## [Collected data]
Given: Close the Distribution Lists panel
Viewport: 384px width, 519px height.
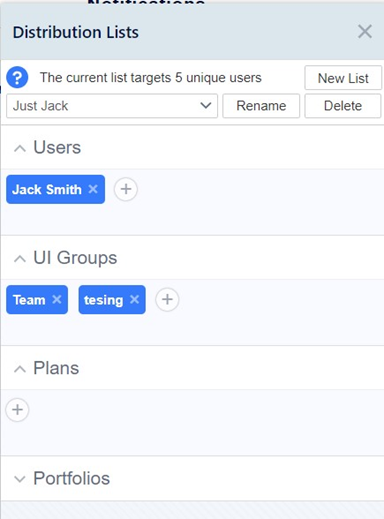Looking at the screenshot, I should point(365,32).
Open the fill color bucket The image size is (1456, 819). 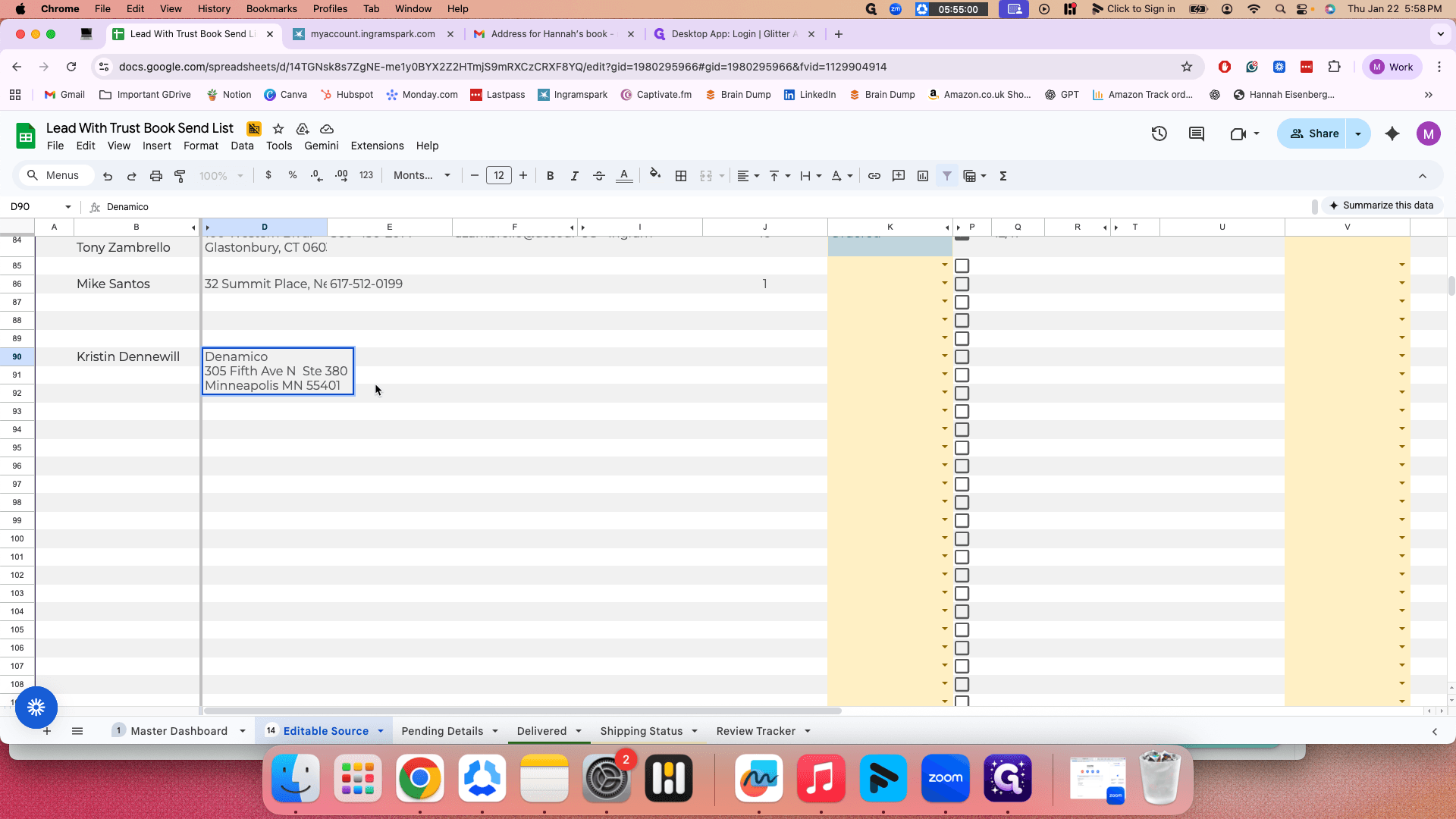[655, 176]
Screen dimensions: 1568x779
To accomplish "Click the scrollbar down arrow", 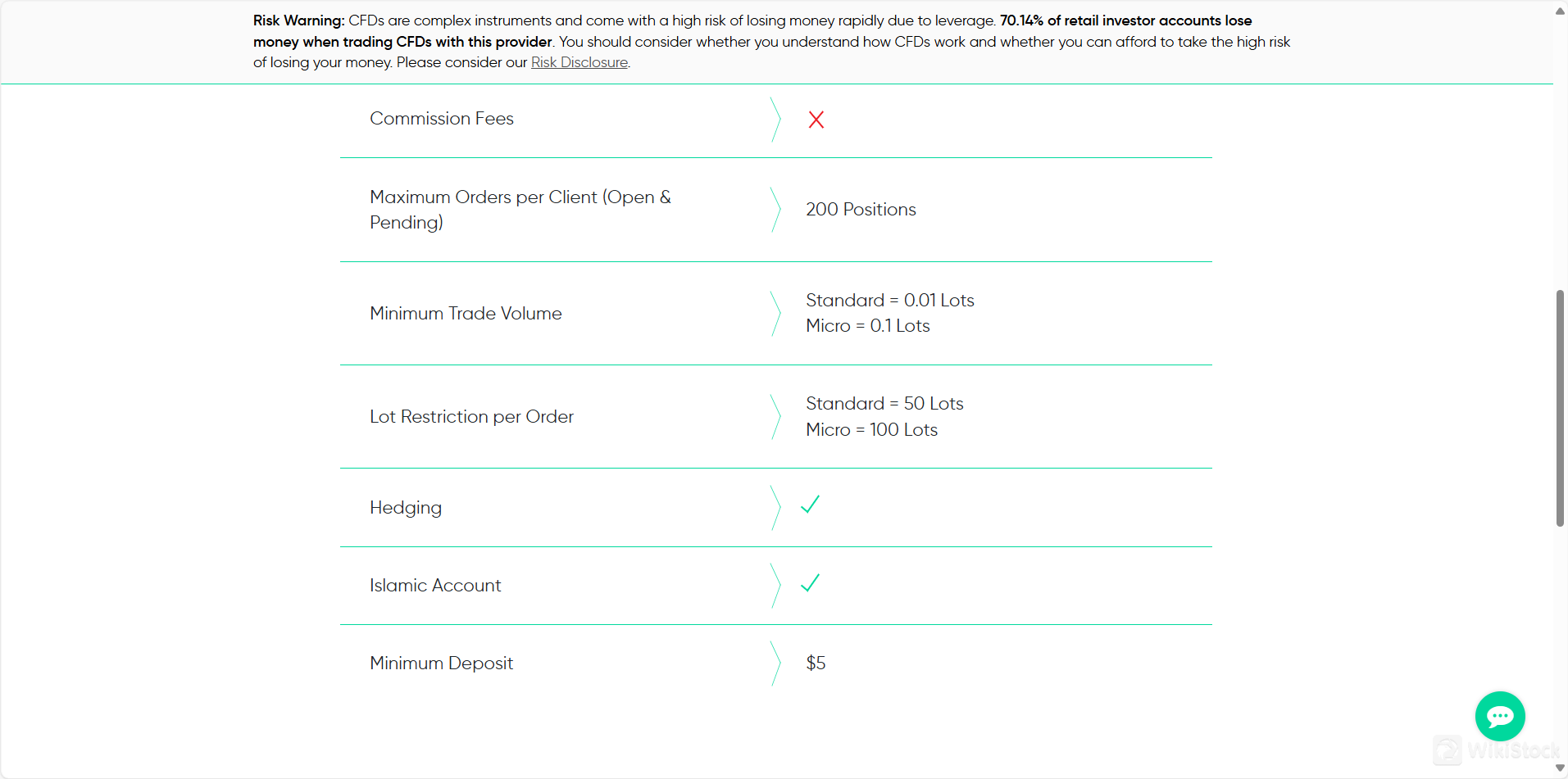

## [TASK]
Leave out the pictures, and please output only the lines from the line that contains "Screen dimensions: 1568x779" through the end of the data, both ends included.

## [SOLUTION FOR THIS TASK]
Screen dimensions: 1568x779
To accomplish "Click the scrollbar down arrow", 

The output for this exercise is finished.